Bei höheren Auflagen nur geringe Kürzung der EU-Zahlungen an die Landwirte zwischen Rems und Hohenlohe zu erwarten



Ortsobmännerversammlung des Bauernverbands informiert sich über die Beschlüsse der Agrarministerkonferenz.

 

Bauernverbands Vorsitzender Klaus Mugele bringt es auf den Punkt: „Eines muss ist klar zu stellen: Die Zahlungen der EU in der ersten Säule sind keine Subventionen an die Landwirtschaft, sondern der Ausgleich für die unverhältnismäßig hohen Auflagen, die unsere Bauern im globalen Wettbewerb belasten – diese stehen der Landwirtschaft zu, wir werden uns auch weiterhin gegen eine Umverteilung in andere Bereiche einsetzen.“

Die jüngsten Beschlüsse der Agrarministerkonferenz haben das Schlimmste verhindern können. Dies machte der stellvertretende Hauptgeschäftsführer des Landesbauernverbands Horst Wenk in seinem umfassenden Vortrag deutlich: „Eine Umschichtung von bis zu 15 % der Gelder der ersten Säule in die zweite hätte erhebliche Einschnitte für unsere Betrieb, bis zu einer Halbierung der Zahlungen bedeutet.“ Dies konnte, so der Agrarstrukturexperte durch einheitliches Auftreten des Bauernverbandes verhindert werden.

 

Trotzdem ist es gelungen, erhebliche Gelder aus dem Osten Deutschlands in andere Bundesländer zu transferieren.
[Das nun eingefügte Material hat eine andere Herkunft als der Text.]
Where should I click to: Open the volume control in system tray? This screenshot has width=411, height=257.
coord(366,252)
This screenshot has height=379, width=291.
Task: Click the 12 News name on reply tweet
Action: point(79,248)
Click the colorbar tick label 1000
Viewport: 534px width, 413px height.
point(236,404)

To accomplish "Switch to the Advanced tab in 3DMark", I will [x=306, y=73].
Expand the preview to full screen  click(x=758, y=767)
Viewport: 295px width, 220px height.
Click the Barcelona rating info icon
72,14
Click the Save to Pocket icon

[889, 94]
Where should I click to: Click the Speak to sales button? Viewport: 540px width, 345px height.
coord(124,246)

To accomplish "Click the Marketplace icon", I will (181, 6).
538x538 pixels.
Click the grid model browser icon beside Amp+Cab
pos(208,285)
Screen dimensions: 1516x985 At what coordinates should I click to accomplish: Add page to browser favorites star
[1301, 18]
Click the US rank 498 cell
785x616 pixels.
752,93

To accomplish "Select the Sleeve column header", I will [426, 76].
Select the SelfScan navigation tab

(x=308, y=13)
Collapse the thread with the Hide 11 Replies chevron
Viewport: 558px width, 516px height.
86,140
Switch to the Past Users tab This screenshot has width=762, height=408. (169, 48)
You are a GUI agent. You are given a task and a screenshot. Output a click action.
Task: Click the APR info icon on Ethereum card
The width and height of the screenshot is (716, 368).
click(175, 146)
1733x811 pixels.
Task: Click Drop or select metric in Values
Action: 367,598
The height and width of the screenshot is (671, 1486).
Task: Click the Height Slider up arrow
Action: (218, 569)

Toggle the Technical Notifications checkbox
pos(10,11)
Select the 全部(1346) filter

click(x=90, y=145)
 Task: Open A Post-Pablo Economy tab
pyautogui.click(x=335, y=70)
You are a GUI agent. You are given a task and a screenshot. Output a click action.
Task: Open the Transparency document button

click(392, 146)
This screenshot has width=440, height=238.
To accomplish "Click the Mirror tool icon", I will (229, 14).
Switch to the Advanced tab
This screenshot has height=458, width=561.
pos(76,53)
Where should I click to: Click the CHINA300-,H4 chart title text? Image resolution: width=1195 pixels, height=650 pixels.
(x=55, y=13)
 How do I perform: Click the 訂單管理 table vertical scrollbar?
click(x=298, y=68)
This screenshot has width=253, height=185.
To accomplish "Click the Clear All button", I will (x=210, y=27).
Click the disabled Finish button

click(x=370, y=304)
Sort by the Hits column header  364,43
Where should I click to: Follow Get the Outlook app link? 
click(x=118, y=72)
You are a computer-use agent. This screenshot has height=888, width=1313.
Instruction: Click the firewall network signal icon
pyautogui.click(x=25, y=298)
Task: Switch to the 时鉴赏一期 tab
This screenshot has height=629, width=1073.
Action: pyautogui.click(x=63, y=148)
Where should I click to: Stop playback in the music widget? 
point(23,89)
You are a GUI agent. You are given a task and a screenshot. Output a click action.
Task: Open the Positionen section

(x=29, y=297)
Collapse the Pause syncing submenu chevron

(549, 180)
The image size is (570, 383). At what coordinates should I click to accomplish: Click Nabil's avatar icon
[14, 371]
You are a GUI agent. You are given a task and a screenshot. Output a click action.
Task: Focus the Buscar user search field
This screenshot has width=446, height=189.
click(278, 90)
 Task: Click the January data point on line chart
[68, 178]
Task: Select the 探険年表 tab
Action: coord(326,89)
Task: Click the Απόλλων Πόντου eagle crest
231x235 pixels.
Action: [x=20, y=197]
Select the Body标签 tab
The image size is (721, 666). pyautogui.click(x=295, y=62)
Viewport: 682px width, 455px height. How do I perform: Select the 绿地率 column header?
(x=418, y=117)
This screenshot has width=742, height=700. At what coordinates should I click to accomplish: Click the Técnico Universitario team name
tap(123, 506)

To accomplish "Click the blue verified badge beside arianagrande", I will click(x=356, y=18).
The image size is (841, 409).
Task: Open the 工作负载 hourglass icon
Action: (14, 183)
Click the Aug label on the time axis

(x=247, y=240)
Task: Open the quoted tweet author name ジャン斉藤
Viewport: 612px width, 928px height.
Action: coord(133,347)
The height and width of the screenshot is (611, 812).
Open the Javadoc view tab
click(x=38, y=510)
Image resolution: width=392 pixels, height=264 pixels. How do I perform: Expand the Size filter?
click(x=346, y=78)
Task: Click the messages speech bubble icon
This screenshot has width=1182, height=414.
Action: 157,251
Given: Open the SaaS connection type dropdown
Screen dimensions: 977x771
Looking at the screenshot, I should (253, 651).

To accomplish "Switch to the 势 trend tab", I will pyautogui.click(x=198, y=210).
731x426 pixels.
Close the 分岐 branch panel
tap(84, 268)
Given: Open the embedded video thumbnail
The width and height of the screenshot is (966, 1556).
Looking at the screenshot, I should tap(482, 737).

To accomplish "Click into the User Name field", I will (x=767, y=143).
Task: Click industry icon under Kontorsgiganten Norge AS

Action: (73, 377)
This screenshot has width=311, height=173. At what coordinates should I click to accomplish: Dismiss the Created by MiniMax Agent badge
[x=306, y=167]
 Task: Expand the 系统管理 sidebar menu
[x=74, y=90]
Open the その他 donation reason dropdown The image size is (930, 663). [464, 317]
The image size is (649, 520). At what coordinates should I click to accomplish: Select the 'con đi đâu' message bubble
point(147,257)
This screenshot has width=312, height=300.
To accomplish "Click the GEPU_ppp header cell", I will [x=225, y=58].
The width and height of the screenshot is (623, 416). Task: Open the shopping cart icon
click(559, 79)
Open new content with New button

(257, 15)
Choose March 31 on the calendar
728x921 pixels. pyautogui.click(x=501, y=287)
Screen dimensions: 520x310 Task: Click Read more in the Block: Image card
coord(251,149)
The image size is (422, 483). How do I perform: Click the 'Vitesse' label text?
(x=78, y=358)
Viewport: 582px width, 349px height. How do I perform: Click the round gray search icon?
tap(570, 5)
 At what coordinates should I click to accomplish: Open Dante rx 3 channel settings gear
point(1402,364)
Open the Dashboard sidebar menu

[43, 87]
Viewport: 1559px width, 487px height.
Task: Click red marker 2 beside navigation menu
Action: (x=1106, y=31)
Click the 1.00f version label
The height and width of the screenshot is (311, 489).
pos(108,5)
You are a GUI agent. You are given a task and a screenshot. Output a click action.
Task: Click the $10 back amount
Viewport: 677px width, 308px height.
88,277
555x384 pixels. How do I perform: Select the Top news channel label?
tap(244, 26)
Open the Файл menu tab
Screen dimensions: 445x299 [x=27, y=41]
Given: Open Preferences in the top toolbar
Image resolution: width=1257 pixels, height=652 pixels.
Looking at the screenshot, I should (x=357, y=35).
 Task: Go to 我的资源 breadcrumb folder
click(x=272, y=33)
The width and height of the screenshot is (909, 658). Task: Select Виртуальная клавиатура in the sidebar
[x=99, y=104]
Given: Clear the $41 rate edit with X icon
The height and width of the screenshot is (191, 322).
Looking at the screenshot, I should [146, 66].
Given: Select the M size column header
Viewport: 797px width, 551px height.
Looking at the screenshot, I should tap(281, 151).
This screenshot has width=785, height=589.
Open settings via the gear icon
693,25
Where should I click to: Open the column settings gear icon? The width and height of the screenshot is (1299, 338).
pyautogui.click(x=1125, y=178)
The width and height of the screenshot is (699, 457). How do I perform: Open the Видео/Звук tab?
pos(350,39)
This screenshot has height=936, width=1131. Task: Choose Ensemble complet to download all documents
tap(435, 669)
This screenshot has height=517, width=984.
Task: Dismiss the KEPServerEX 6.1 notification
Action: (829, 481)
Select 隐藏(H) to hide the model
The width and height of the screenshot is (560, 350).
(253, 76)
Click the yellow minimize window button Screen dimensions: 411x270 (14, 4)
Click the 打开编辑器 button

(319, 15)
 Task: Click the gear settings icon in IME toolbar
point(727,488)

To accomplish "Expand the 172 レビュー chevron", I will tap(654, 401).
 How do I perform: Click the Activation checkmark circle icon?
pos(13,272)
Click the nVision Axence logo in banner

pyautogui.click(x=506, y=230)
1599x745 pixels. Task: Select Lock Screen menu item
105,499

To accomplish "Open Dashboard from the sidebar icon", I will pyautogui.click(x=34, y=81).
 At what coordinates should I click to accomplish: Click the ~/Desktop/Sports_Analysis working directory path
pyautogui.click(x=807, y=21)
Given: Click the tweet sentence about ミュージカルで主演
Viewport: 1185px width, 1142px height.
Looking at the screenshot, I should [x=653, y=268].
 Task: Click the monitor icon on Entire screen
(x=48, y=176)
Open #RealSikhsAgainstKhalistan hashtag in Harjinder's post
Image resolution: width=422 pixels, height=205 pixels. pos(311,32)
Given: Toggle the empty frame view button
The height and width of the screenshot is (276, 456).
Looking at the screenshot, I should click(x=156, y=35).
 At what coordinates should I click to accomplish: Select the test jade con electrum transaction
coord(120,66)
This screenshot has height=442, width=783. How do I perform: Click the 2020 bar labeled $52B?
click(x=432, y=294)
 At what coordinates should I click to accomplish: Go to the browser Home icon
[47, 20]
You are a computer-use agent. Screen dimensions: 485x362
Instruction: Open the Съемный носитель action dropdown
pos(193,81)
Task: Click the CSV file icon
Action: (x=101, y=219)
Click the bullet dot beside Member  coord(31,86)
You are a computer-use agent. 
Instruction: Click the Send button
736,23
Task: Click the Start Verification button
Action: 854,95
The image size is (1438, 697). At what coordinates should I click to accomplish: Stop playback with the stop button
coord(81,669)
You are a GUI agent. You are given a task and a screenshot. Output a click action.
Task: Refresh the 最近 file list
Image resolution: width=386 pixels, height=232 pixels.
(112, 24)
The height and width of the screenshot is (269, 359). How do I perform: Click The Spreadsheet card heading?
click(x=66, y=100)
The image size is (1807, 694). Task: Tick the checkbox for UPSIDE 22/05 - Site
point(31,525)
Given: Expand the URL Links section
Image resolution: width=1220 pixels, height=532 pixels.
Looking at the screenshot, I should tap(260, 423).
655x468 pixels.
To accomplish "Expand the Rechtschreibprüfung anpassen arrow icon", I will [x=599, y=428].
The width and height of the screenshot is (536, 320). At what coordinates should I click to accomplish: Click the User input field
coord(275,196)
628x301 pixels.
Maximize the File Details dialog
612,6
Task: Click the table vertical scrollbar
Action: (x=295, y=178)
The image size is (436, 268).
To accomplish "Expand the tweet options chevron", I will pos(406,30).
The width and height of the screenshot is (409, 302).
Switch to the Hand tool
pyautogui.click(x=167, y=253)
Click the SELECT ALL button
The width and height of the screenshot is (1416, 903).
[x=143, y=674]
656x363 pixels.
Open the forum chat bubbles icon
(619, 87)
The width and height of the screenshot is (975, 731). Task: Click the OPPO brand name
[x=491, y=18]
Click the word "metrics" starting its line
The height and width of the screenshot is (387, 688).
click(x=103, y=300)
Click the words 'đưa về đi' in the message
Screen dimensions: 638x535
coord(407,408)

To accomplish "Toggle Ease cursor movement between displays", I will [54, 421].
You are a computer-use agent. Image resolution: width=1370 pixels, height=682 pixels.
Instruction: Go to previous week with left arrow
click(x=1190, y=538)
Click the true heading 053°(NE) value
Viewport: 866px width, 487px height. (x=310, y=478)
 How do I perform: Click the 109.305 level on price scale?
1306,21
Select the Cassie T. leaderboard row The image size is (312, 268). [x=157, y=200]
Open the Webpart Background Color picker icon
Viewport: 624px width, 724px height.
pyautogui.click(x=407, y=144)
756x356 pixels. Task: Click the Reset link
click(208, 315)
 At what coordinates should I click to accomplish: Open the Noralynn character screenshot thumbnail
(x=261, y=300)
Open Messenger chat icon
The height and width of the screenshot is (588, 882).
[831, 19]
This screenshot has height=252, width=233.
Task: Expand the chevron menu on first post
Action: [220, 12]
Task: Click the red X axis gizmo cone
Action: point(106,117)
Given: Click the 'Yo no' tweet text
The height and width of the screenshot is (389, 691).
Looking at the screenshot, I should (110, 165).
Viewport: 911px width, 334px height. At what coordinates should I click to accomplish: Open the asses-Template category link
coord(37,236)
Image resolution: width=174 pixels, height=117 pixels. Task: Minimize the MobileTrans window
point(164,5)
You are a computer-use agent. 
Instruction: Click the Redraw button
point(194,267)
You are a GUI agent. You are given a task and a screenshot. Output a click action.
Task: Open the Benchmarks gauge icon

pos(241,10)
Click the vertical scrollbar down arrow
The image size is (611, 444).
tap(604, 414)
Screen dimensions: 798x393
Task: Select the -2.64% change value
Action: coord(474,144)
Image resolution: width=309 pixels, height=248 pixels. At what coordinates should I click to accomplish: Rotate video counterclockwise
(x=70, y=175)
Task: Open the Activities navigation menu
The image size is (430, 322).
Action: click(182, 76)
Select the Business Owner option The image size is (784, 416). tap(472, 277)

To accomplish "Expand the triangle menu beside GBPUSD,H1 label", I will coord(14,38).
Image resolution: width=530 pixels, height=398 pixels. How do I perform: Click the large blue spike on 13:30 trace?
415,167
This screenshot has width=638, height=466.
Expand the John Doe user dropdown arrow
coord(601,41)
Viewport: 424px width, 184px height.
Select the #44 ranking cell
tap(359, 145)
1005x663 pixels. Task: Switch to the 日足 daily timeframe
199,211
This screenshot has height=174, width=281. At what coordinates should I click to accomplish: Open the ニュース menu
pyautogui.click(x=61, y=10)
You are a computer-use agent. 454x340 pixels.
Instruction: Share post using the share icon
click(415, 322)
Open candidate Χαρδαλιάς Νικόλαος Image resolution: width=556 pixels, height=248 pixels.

Dies sei jedoch nur möglich gewesen, weil ein kompletter Bruch, wie ursprünglich von der EU  Kommission vorgeschlagen, verhindert worden sei. In Deutschland erhalten voraussichtlich ab dem Jahr 2015 Betriebe für die ersten 46 ha einen Zuschlag – der natürlich andererseits von der Gesamtsumme abgeht. Berechnungen haben ergeben, dass mit diesem Zuschlag Betriebe bis etwa 100 ha mit den gleichen Zahlungen rechnen können, wie in den Vorjahren. Betriebe darüber verlieren etwa 10 %.

 

Bauernverbands Vorsitzender Klaus Mugele bringt es auf den Punkt: „Um eines ganz klar zu stellen: Die Zahlungen der EU in der ersten Säule sind keine Subventionen an die Landwirtschaft, sondern der Ausgleich für die unverhältnismäßig hohen Auflagen, die unsere Bauern im globalen Wettbewerb belasten – diese stehen der Landwirtschaft zu, wir werden uns auch weiterhin gegen eine Umverteilung in andere Bereiche einsetzen.“

 

Allerdings müssen die Landwirte erhebliche Mehrleistungen, die sogenannten „Greening-Auflagen“ erfüllen. Strittigster Punkt ist die Anlage sogenannter ökologischer Vorrangflächen auf 5 % der Ackerfläche. Der Bauernverband setzt sich massiv dafür ein, dass diese Vorrangflächen für die produktive Landwirtschaft weiterhin genutzt werden können. „Eine verpflichtende Stilllegung ohne Nutzungsmöglichkeit würde den ohnehin herrschenden Flächenmangel dramatisch verschärfen“, so Wenk.

 

Im weiteren Verlauf des Abends zeigten Rechtsanwalt Andreas Jordan und Geschäftsführer Helmut Bleher die Möglichkeiten und Grenzen der berufsständischen Vertretung und Rechtsberatung auf. Dabei zeigte sich, dass die Mitglieder des Bauernverbands in ihren Ansprechpartnern und Beratern eine zuverlässige Stütze im betrieblichen und familiären Alltag sehen. „Rechtsberatung“ kann und darf der Verband aber nur in typisch landwirtschaftlichen Angelegenheiten leisten, er ist darüber hinaus die Stimme der Landwirtschaft gegenüber Verwaltung und Politik“. Insbesondere wiesen die beiden Referenten auf das neue Angebot „Mediation“ des Bauernverbands hin. In der Geschäftsstelle steht ein ausgebildeter Mediator zur Verfügung. Damit können auch strittige Fälle zwischen Mitgliedern oder innerhalb der Familie einvernehmlich mit kompetenter Begleitung gelöst werden. Der Frieden bleibt erhalten und lange tragfähige Lösungen können gefunden werden.